● WHAT THIS TASK INVOLVES
Each entry is to be retyped exactly as it appears, and each image is to be dropped.

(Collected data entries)
====
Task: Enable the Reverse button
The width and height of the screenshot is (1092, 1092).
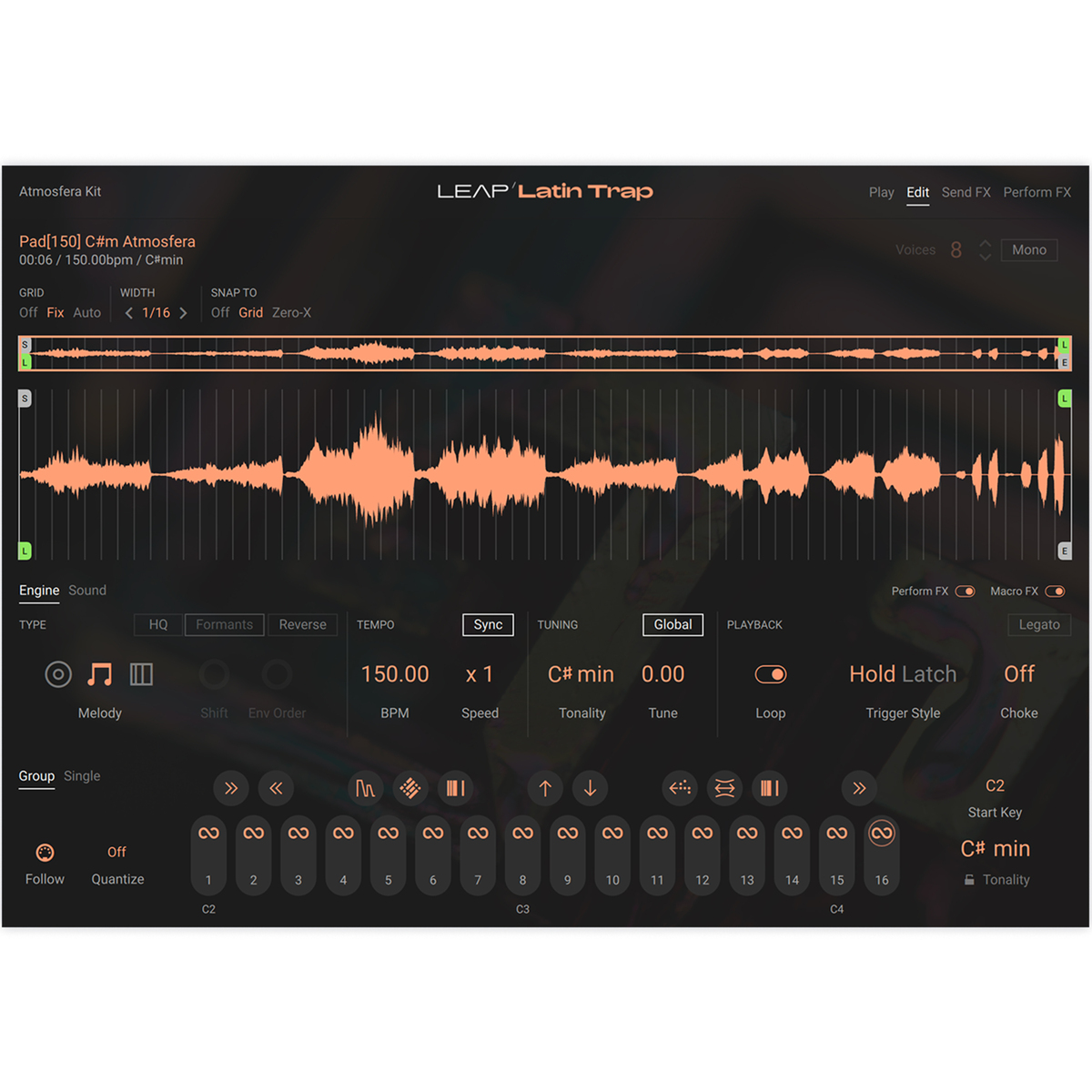Action: [302, 624]
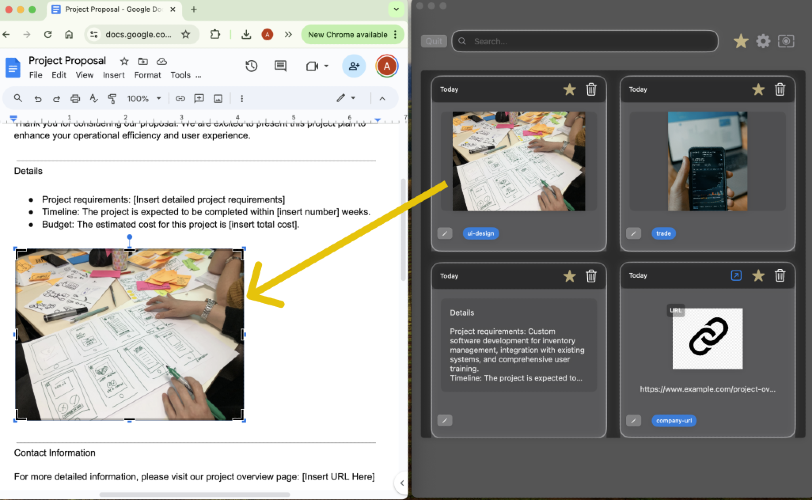
Task: Open the 100% zoom dropdown
Action: coord(144,98)
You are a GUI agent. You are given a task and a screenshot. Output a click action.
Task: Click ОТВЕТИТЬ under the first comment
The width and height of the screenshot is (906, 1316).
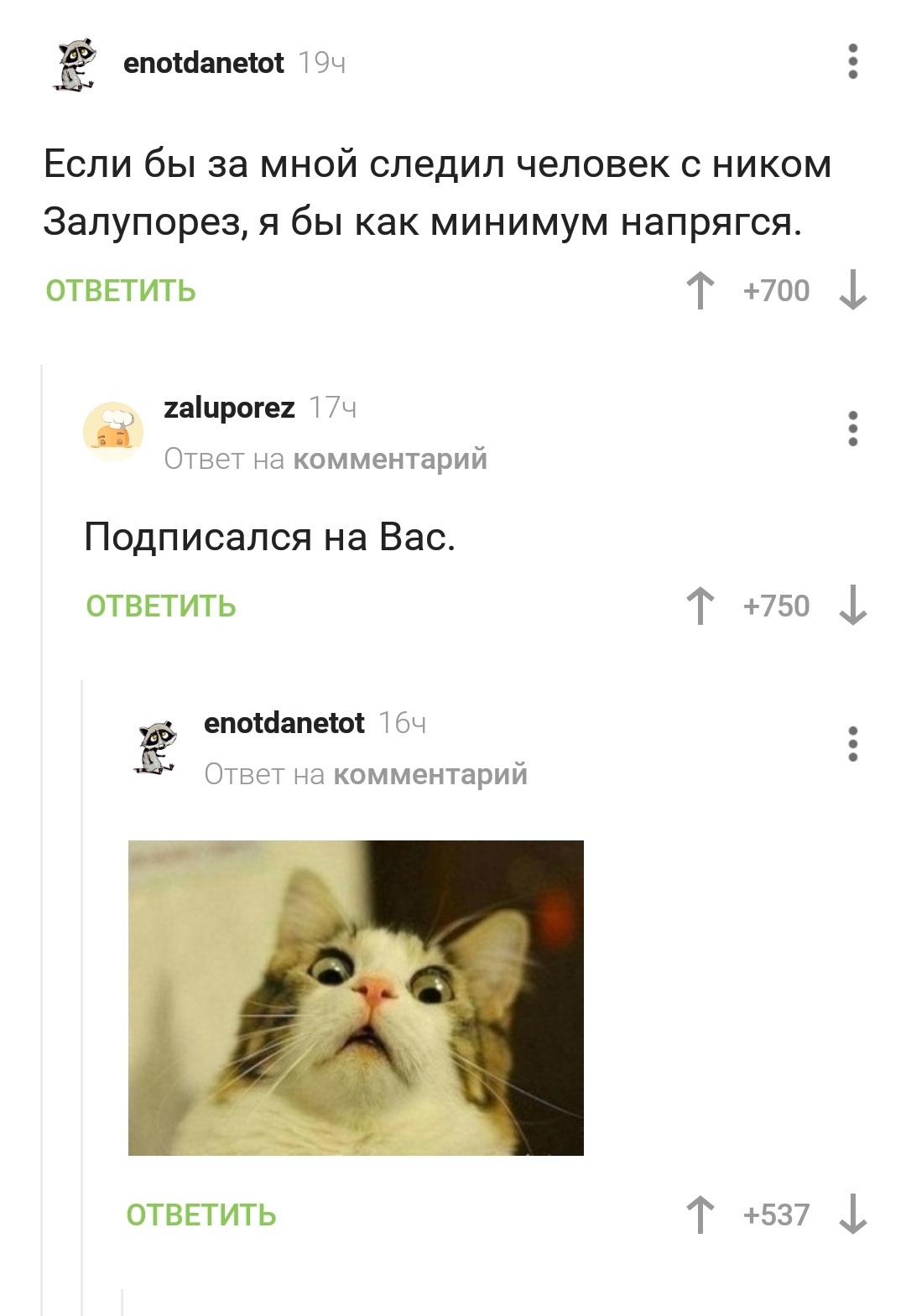click(121, 291)
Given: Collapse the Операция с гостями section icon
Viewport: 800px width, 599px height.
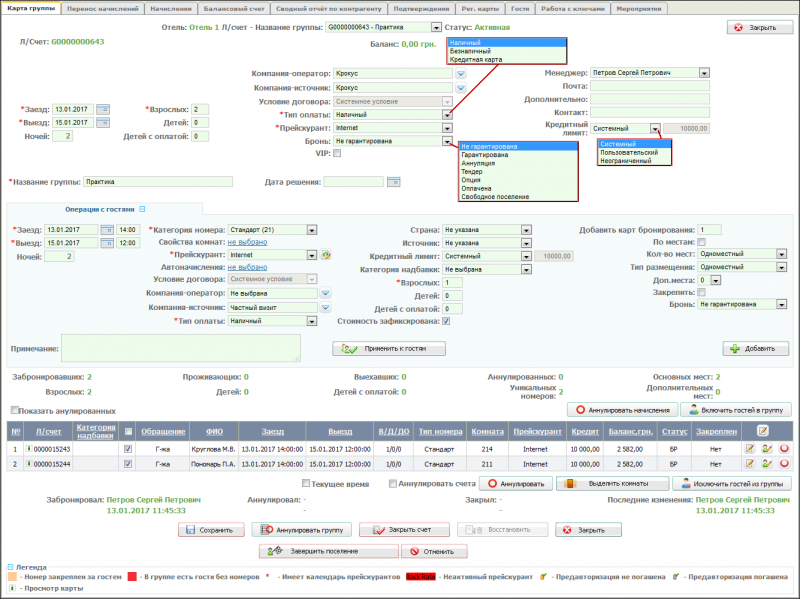Looking at the screenshot, I should click(x=142, y=209).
====
● SOLUTION TO THIS EXERCISE
Task: Enable the Reverse button
The width and height of the screenshot is (1092, 1092).
Action: [302, 624]
Task: Open the 100% zoom dropdown
Action: coord(144,98)
You are a GUI agent. You are given a task and a screenshot. Output a click action.
Task: Click ОТВЕТИТЬ under the first comment
The width and height of the screenshot is (906, 1316).
click(121, 291)
Given: Collapse the Операция с гостями section icon
Viewport: 800px width, 599px height.
Looking at the screenshot, I should click(x=142, y=209).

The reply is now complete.